My heart goes out to you. I know what it feels like to have illness that nobody understands much less seems to care about. I agree with Rachel that a rheum is is likely your best practitioner, but I would vet them (or have your pcp or a friend do that) to be sure they have interest/experience with complex cases and things like fibromyalgia ( which, by the way, is not an inflammatory condition), CRPS and, perhaps ME and chronic fatigue. For more on FM search Dr. Ginevra Liptan and Dr. Devin Starlaynl who write about it from differing perspectives. There is also an online publication on ME/CFS that may guide you, too. It’s produced by Cort Johnson. https://www.healthrising.org/blog/2024/03/18/unraveled-4-chronic-fatigue-fibromyalgia-long-covid-sleep/

You might also find information, including doctors, through PubMed. I got the most help from a naturopathic physician, though, as with their allopathic colleagues, they’re not all helpful. Keep looking, keep asking.

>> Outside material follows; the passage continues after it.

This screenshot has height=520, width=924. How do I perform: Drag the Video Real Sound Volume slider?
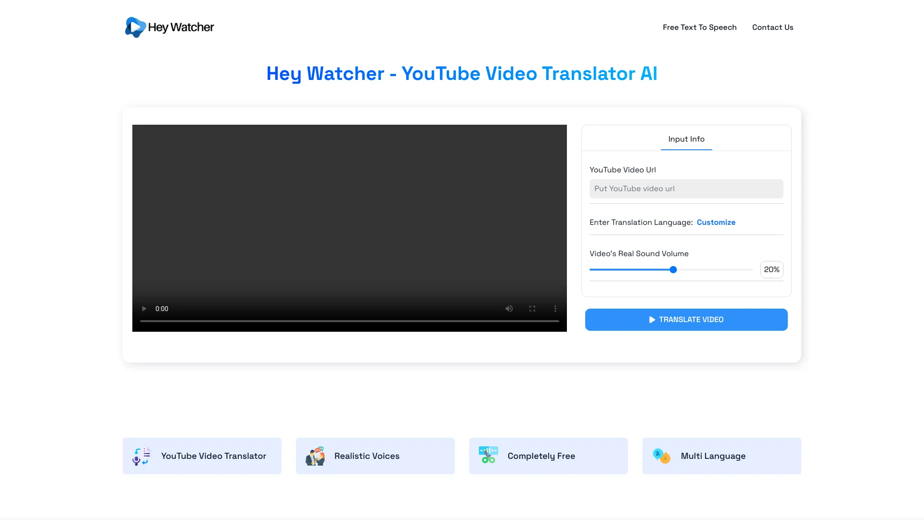(673, 270)
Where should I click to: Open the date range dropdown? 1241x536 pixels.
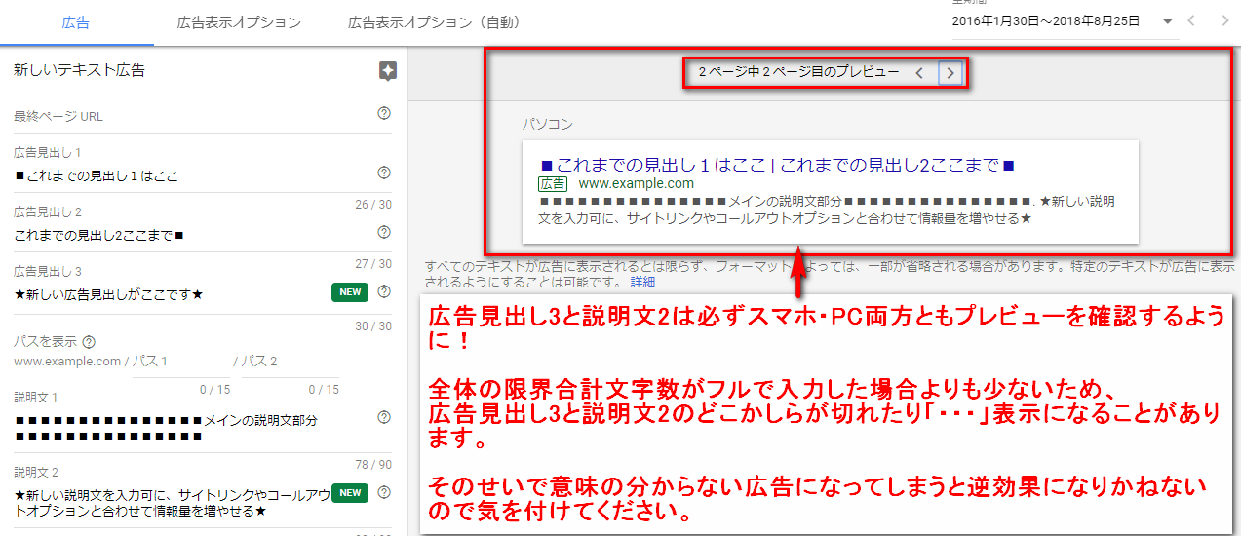(1168, 21)
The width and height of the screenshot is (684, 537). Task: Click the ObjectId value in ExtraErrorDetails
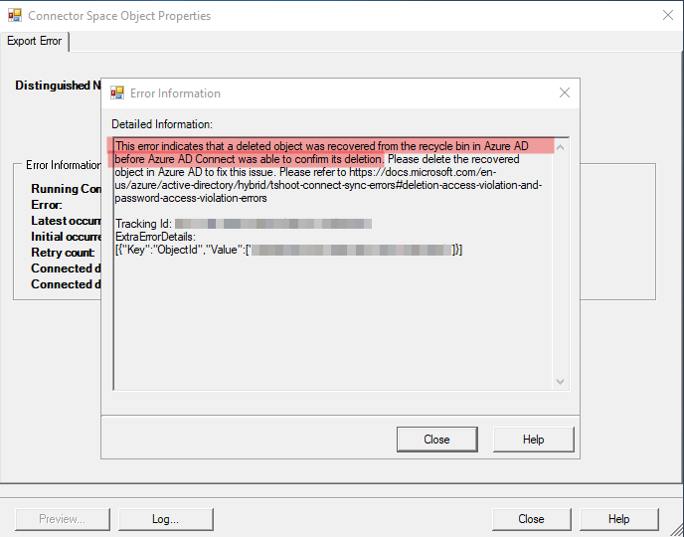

I too feel sad reading your post. I’m in my mid 60s and I’ve been struggling quite a bit lately , I can’t imagine being your age and having to go through all this. You have a lot of support here, so please don’t feel alone…. do you have an immunologist that is good in your area? I don’t know where you live, but we have an incredible one in Naples Florida. People actually come in to see him from other parts of the country. He recently diagnosed me with an auto immune disease that had been missed and I too get the red little bumps that you’re talking from time to time. I thought you got some pretty good advice above about the CSS, maybe have your doctor check for that. Wishing you very good luck. Please keep in touch with everyone here and don’t give up. ❤️

I truly feel for you because I went through the same thing when I was 13 and it continued. I was finally diagnosed at age 50 with Hereditary Nerve Pressure Palsy (also falls into the category of CMT1A you can google that). There are so many symptoms because of this rare neurological disease. Finally Dr. Li is studying research on HNPP.

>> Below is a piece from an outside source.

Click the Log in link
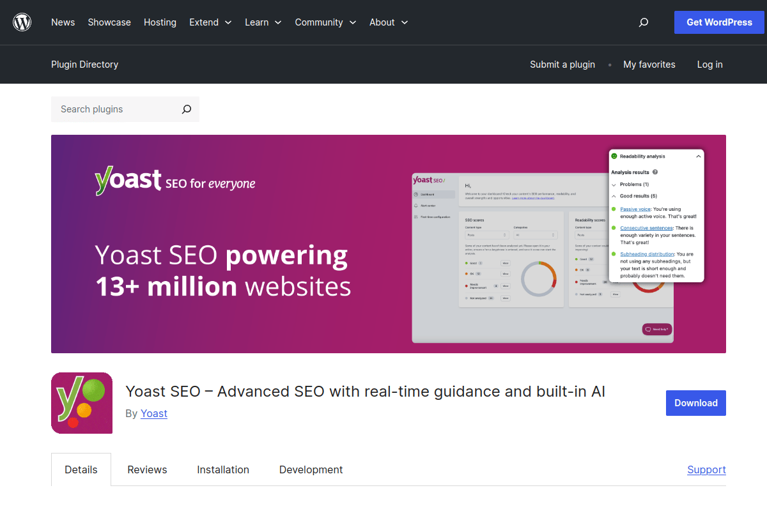The height and width of the screenshot is (511, 767). click(x=709, y=65)
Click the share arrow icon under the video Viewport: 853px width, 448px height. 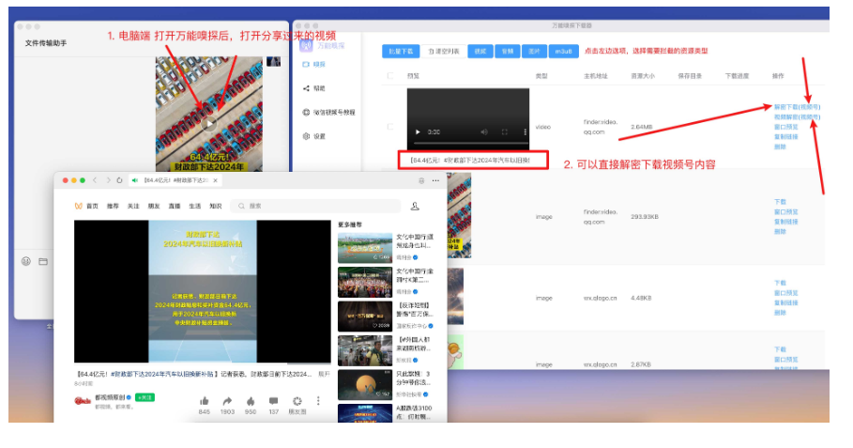coord(227,401)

The only way to get tested is genetic testing. Otherwise, no one can figure out the symptoms. At first the doctors thought I had Lupus or MS, but one smart Neurologist finally did the genetic testing and he was correct. It runs in my family and no one knew. I was the first to get tested and was positive. Now my niece and nephew were diagnosed also. See a Neurologist and please bring up this rare disorder: Hereditary Nerve Pressure Palsy or Charot Marie Tooth Disease (CMT) Not saying you have one of these, but genetic testing is the way to go when you don't get answers. It is expensive, but you can apply for financial assistance through the lab that will be doing the testing. They should help. The testing only cost me $100. Best of luck to you and I hope you get some answers. It is very difficult living with something when there are no answers from doctors. Be your own advocate and don't give up until you have answers. It took me 37 years to get an answer!!!!